Co-operative Bank secures Sh5.5bn World Bank loan for SMEs

Co-operative Bank of Kenya managing director, Gideon Muriuki. He says growing the bank’s loan book is priority. Photo/File

Co-operative Bank is set to receive a Sh5.5 billion ($65 million) loan from the World Bank’s private lending arm, IFC, to increase lending to small businesses and farmers.

The seven-year loan consists of Sh5.1 billion ($60 million) for onward lending to SMEs and agri-based businesses and another Sh425 million ($5 million) under the International Finance Corporation (IFC’s) global trade finance programme.

“The primary objective of the project is to support the bank’s growth, address its balance sheet maturity mismatch, and help it meet its dollar funding needs,” says the IFC in disclosure notes on the intended loan disbursement.

Co-op Bank is Kenya’s third largest bank accounting for 8.2 per cent of total assets in the banking industry.

The bank was listed on the Nairobi Securities Exchange (NSE) in 2008.

Co-op Bank has its roots in the cooperative movement having been established in 1965 by agricultural co-operative marketing societies.

Like most Kenyan lenders that mainly hold short-term customer savings, Co-op Bank’s capacity to give long-term loans is limited by the mismatch of its loan book and deposits.

“Long-term funding to address the existing maturity mismatches will offer a lower risk funding approach to the bank’s business,” said the IFC.

Co-op Bank’s managing director Gideon Muriuki had not responded to our queries on the pending loan disbursement by the time of going to press.

In an investor presentation in March, Mr Muriuki said growing the lender’s loan book was a priority.

“Co-op Bank remains focused on balance sheet growth and transaction based income as a key driver of our performance,” said Mr Muriuki in the presentation.

Small and mid-size enterprise (MSE) lending makes up 5.3 per cent or Sh6 billion of Co-op Bank’s lending portfolio, while agribusinesses accounts for 3.10 per cent or Sh3.5 billion.
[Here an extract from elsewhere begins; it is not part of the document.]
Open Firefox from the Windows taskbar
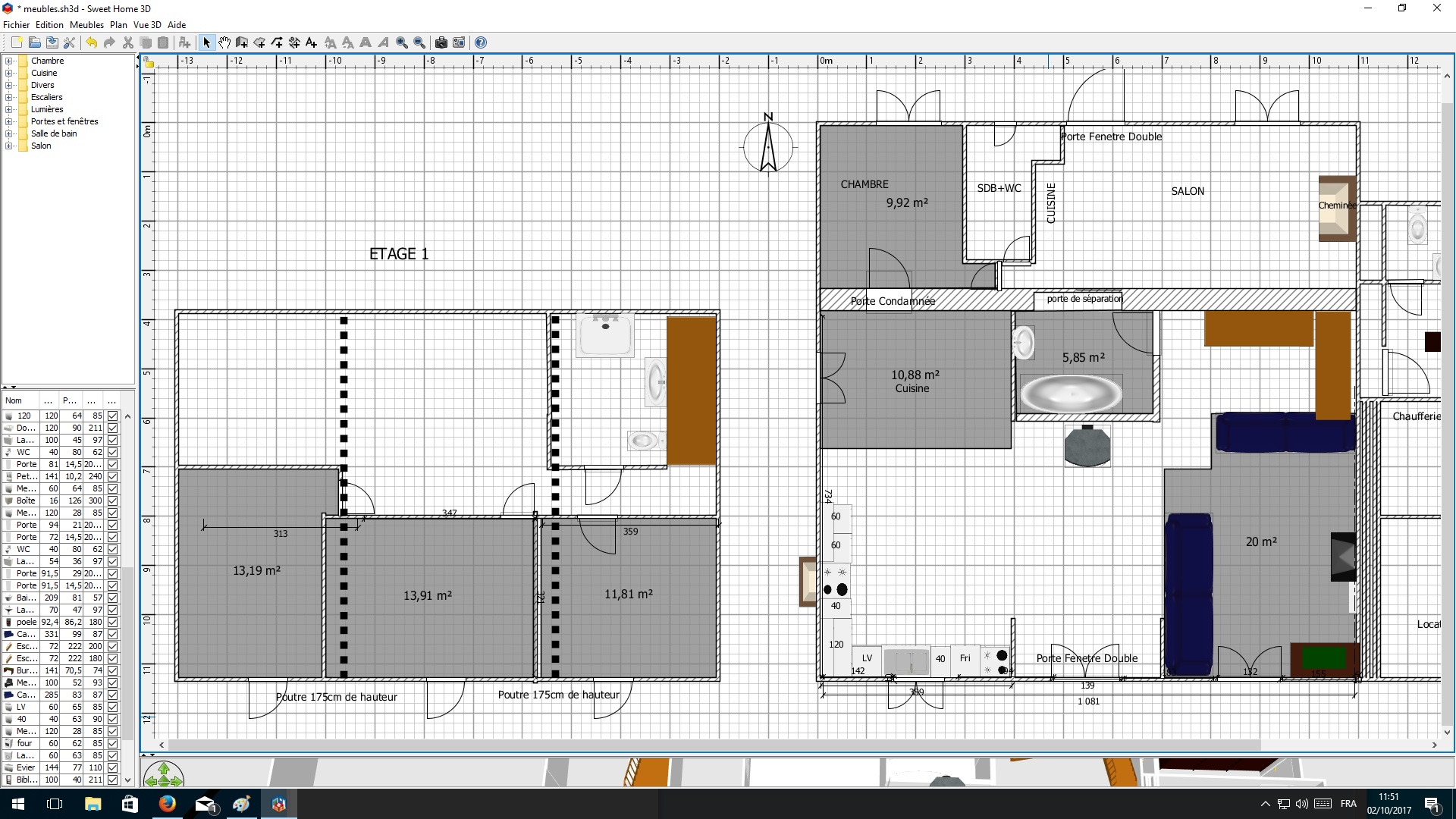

Corporate lending, mortgages, personal loans and asset finance make up the remainder of the bank’s Sh114.6 billion portfolio as at the end of last year.

Francis Mwangi, a research analyst at Standard Investment Bank, said that lending to SMEs, asset and trade finance is the next frontier for Kenyan banks as uptake of personal loans slows down.

With a relatively small debt load of Sh228 million, the Co-op Bank has the capacity to take up more debt, said Mr Mwangi. The loan will make up roughly 3.4 per cent of the lender’s liabilities.